Charlie Harper: Five Georgias: South Georgia
Tuesday, June 6th, 2017
There was a time in the not too distant past that South Georgia ruled state politics. Given that the state was divided into “Atlanta” and “Other Georgia” and Atlanta was easily outnumbered by the others, being from rural Georgia was an asset if an aspiring young politician wanted a statewide leadership role.
South Georgia gave us the Talmadges, a President Carter, and Sam Nunn. Republicans had difficulty winning statewide until Bonaire’s Sonny Perdue and Moultrie’s Saxby Chambliss replaced recent Atlanta area Republicans as their standard bearers.
Within eight years the state had a super majority Republican legislature and the GOP held all statewide offices. Now twelve years later, South Georgia has ceded most of its positions of power in state government, and often finds itself questioning both its current economic models and future growth prospects.
South Georgia has no interest in being Atlanta nor having Atlanta’s problems, whether those of the urban core or that of the sprawling suburbs. It’s a bit tougher for many in South Georgia now that they are now distanced a bit from those of the similarly rural North Georgia mountains or their much closer neighbors on the Georgia coast.
Defining “South Georgia” for these political purposes requires taking a few liberties with geography. It’s border could be drawn on a map north of and parallel to Georgia’s fall line, which itself runs from Columbus to Macon to Augusta. “South” Georgia probably cheats into North Georgia on the Eastern side of the state, where rural north Georgia is far enough away from the Atlanta suburbs to keep “growth” a problem of stagnant population rather than trying to keep up with new residents.
What defines South Georgians is that they are the Georgians that are justified in feeling that they are being left behind. Having political power may have masked some of the initial population and economic issues for a while as leaders were able to use state coffers to apply some significant band aids. With the loss of significant political clout that had formerly represented the region, many of the other problems are now fully exposed.
Agriculture is the dominant industry of the region. The problem with this is like many industries, it no longer takes as much labor to produce crops as it used to. There’s also the issue that large farms are capital intensive, and are difficult to keep in family control from generation to generation. More and more of them are being sold to large agribusiness interests, many of whom are out of state.

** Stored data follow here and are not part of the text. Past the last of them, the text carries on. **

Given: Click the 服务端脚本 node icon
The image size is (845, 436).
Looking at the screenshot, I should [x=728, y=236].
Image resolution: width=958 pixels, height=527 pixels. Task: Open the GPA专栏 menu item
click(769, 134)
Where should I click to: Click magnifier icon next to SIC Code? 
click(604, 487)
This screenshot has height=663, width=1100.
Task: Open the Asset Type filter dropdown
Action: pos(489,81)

At the same time the concept of multi-generational farming is threatened, the rest of the world is marching ahead fueled by technology and high speed rural broadband. Opportunities afforded to the next generation in most other regions of the state are severely limited throughout the parts of our state without access to quality broadband.

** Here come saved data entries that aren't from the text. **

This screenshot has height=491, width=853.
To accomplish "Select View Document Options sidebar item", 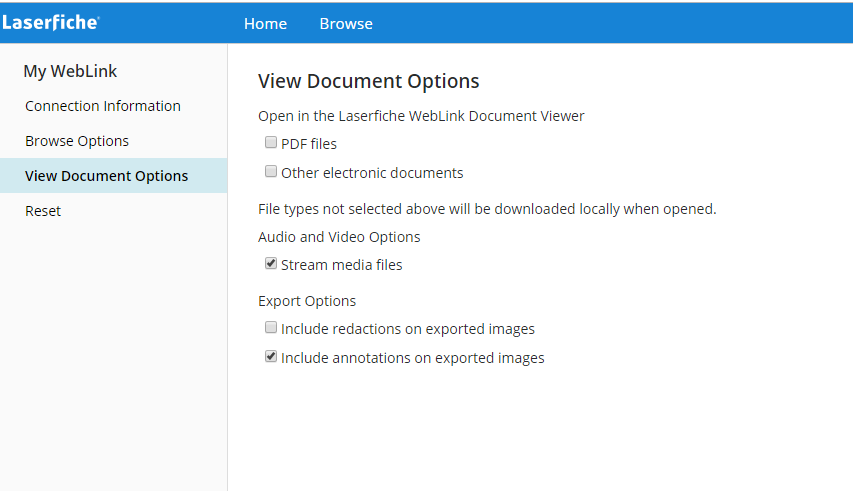I will pos(106,176).
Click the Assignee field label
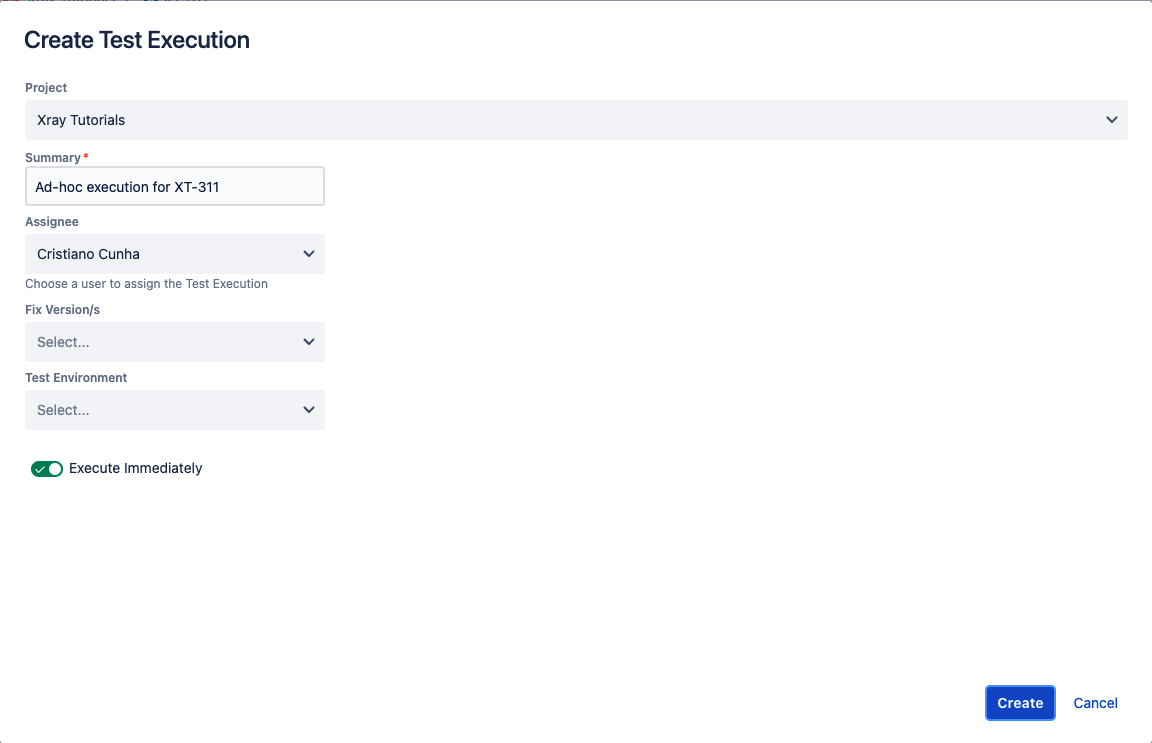This screenshot has height=743, width=1152. point(51,222)
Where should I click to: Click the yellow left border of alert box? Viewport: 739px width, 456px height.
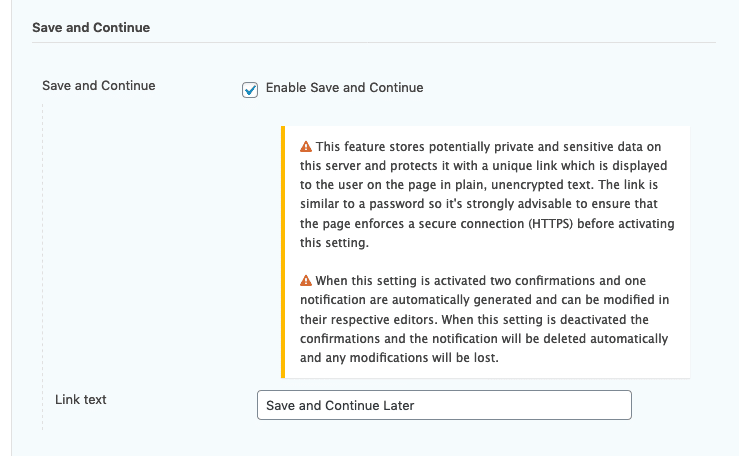click(x=283, y=252)
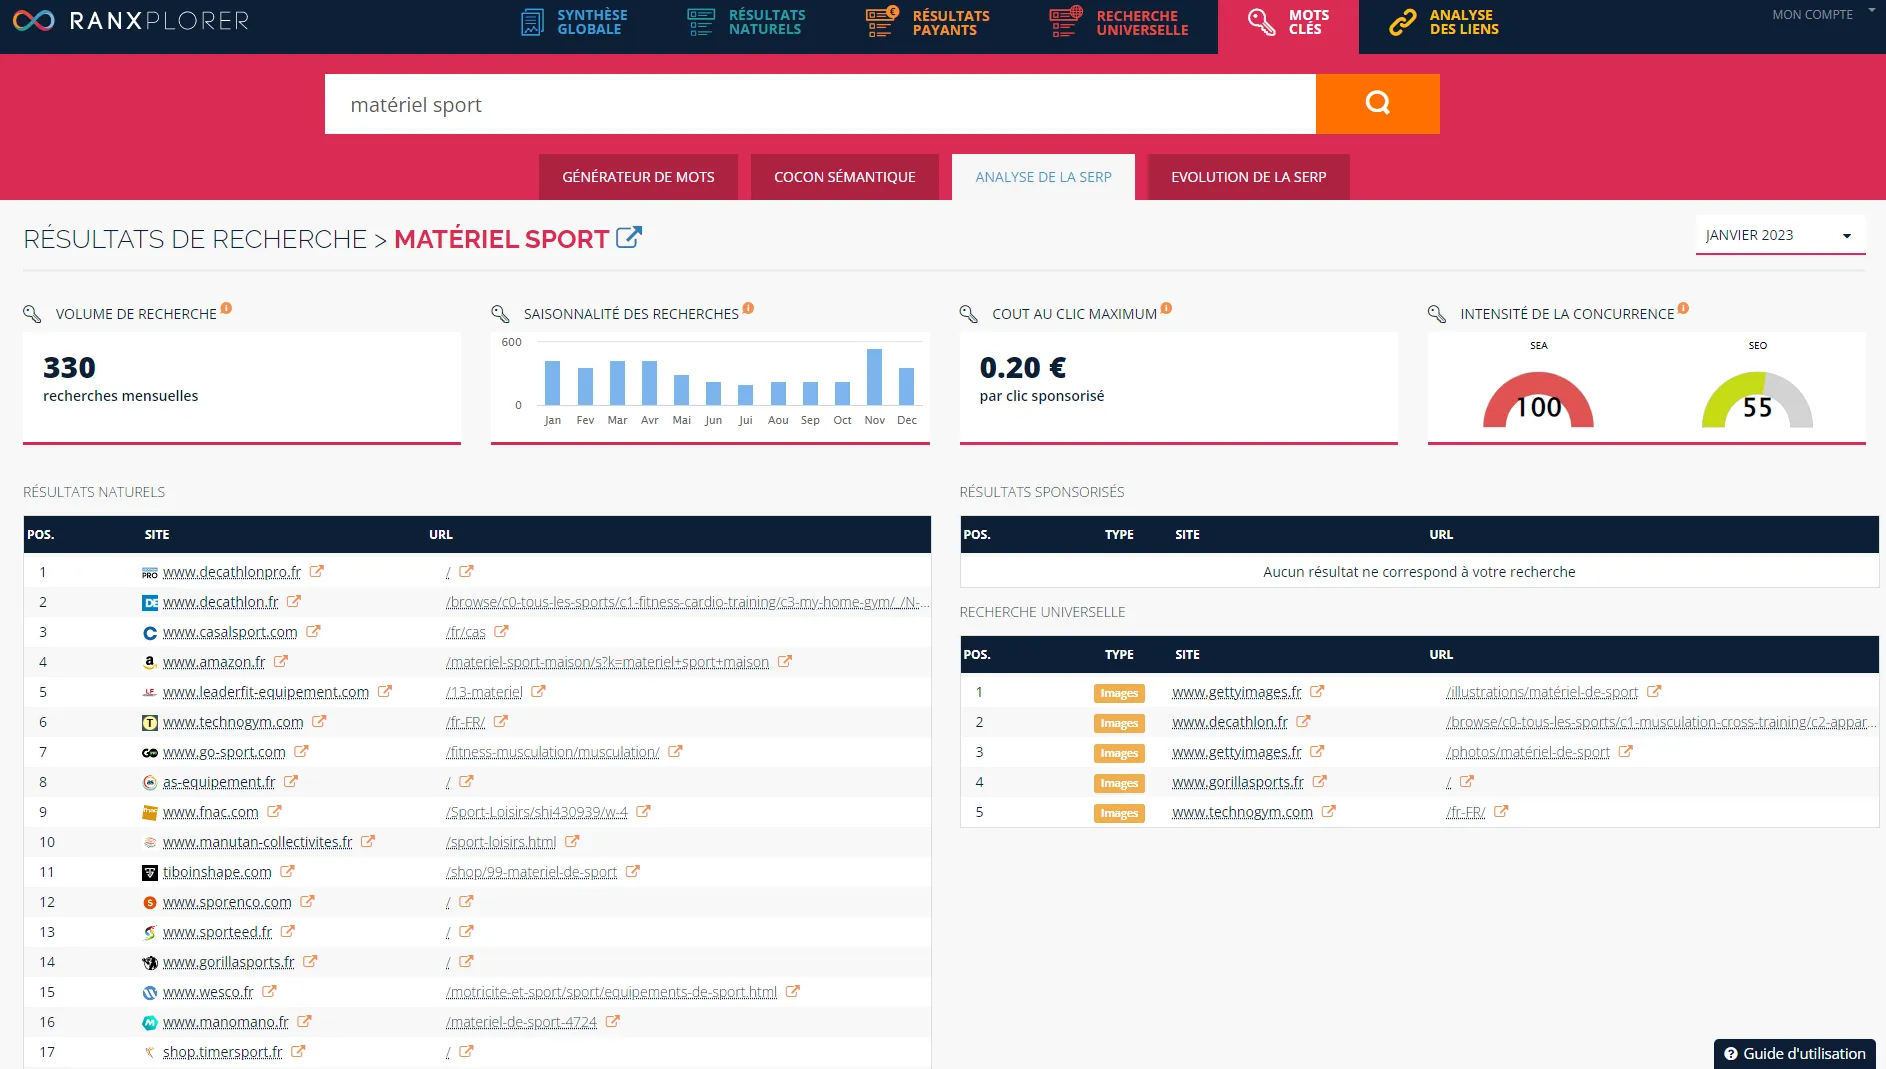Viewport: 1886px width, 1069px height.
Task: Click the orange search magnifier button
Action: (x=1377, y=104)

If that’s not enough to cause anxiety for the next generation, their parents and grandparents are finding it increasingly difficult to find access to healthcare. We’re not talking about the current Washington debate where insurance equals access. We’re talking about the availability of doctors and hospitals where those doctors can practice. Rural hospitals in Georgia are closing, and many more don’t have sustainable business models.

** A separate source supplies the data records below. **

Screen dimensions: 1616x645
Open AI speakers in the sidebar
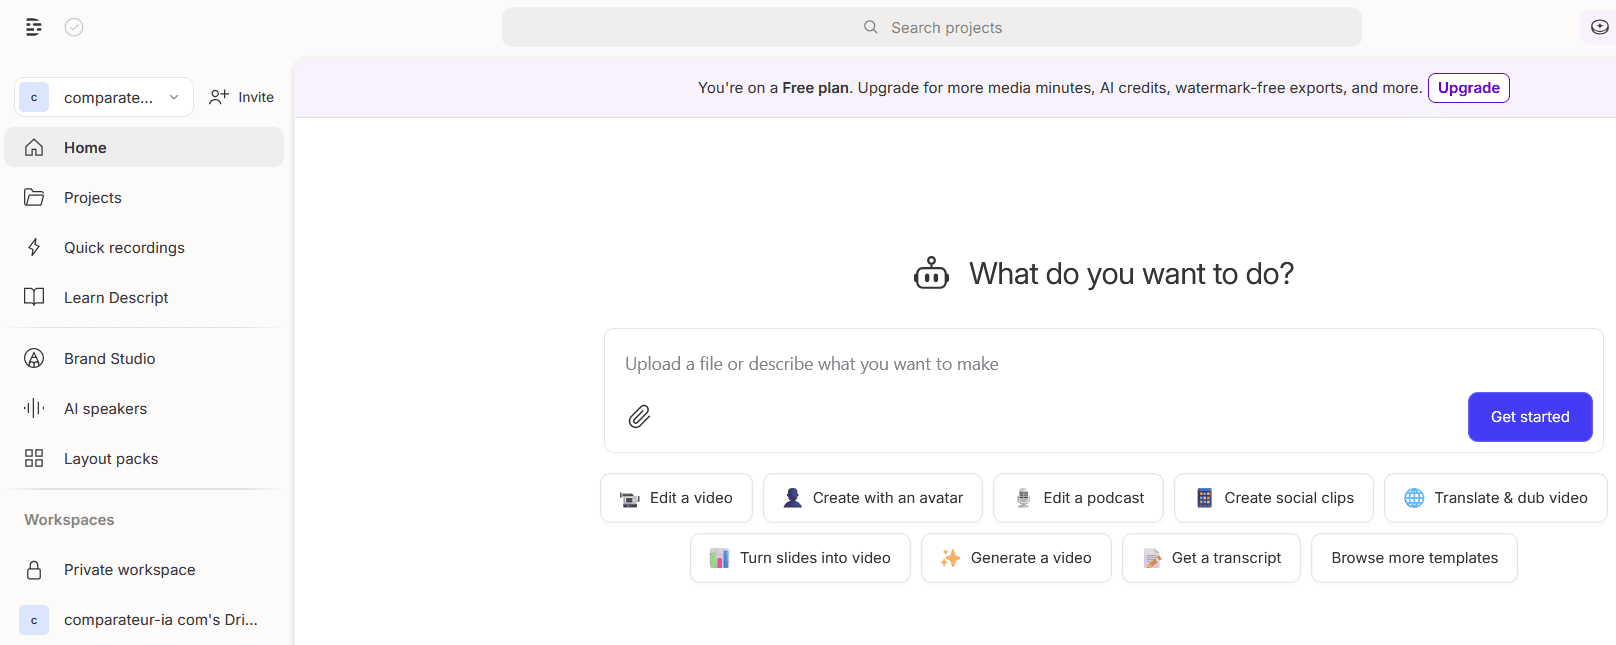(105, 409)
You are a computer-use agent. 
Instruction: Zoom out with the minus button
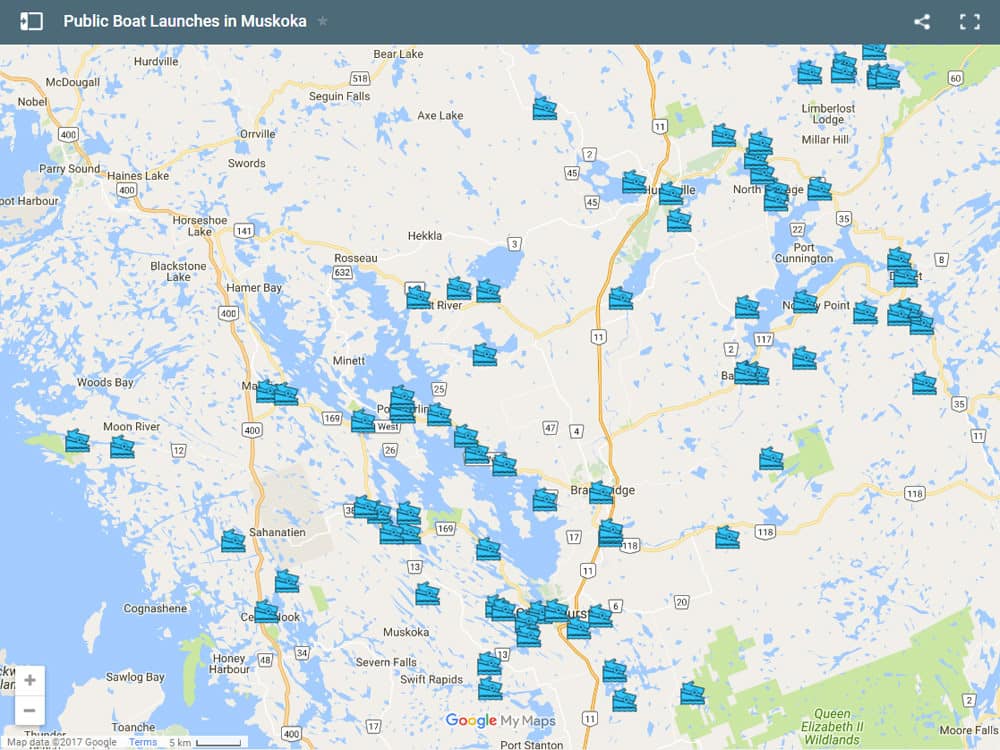coord(29,711)
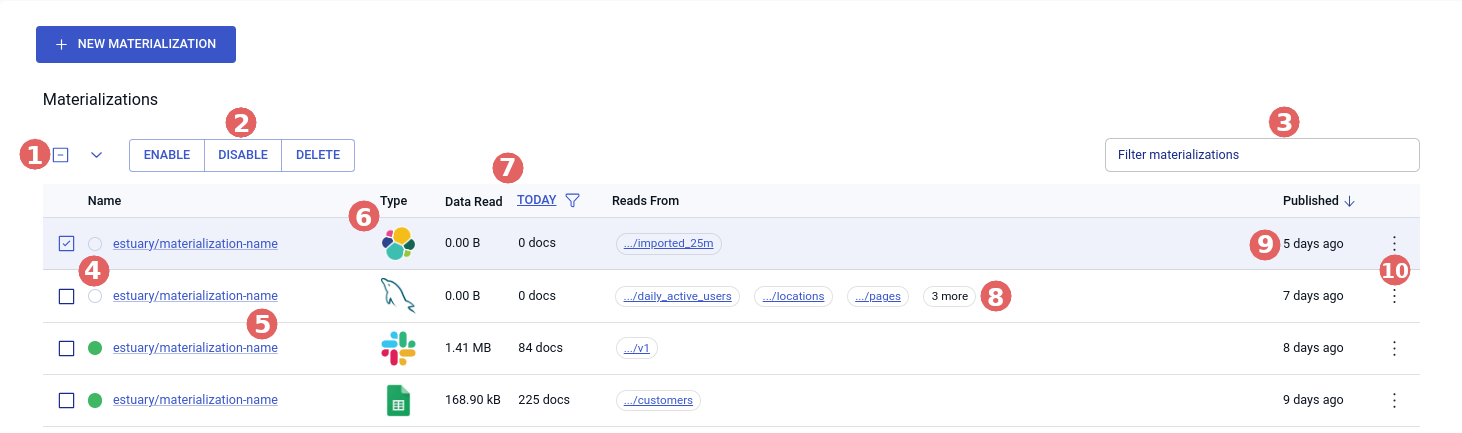Expand the '3 more' collections chip

[x=949, y=296]
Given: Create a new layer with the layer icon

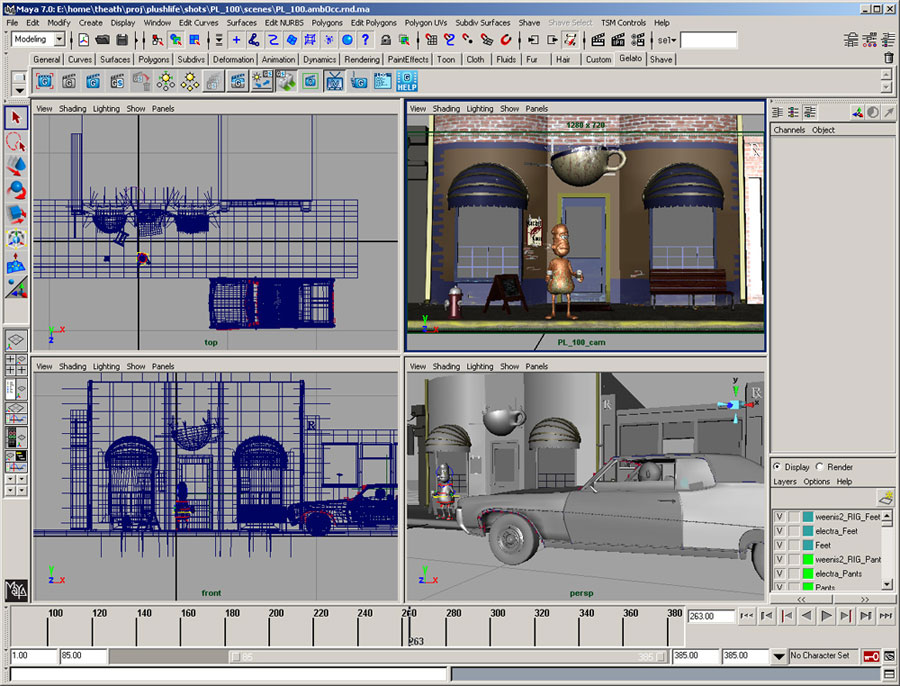Looking at the screenshot, I should point(884,497).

South Georgians are proud and hardworking people. They don’t want direct handouts, but they do want opportunities. If the other regions of the state can’t figure out how to partner and make these available, the drain on public assistance programs will continue to grow.
Rural hospitals already lose money on 80% of the patients they see. Medicaid programs that return roughly only 85% of costs to providers are a large part of this problem. And yet, people without jobs can’t buy private insurance.
As Atlanta and other parts of the state grew, South Georgia got its fair share of transportation money due to congressional balancing. Now, there are many communities connected by an excellent system of four lane roads with little traffic to be found. It’s almost like these roads were built in some places to help people leave faster.
South Georgia has the attention of many policy makers, and they have the benefit of currently having the Governor, Lt. Governor, and House Speaker from the rural North Georgia. Thus, they have sympathetic ears that can understand their plight.
Politics, however, is often about tradeoffs. They’ll need something to offer; some grounds to make a deal.
Each South Georgia community needs to develop a realistic plan for 21st century viability. If there is to be increased state investment, then those cards need to be on the table. But the ask(s) shouldn’t be to get whatever Atlanta is getting. Atlanta has different needs.
Atlanta needs traffic congestion relief. South Georgia needs economic development. The biggest barriers to that are healthcare access and cost, education quality, and broadband access.
There’s an opportunity for everyone to find a political “win” here. But it’s going to require each region to understand what it needs, and what others’ need in order for them to be a contributing part of the state.
Charlie Harper is the publisher of GeorgiaPol.com and the Executive Director of PolicyBEST, which focuses on policy issues of Business Climate, Education, Science & Medicine, and Transportation.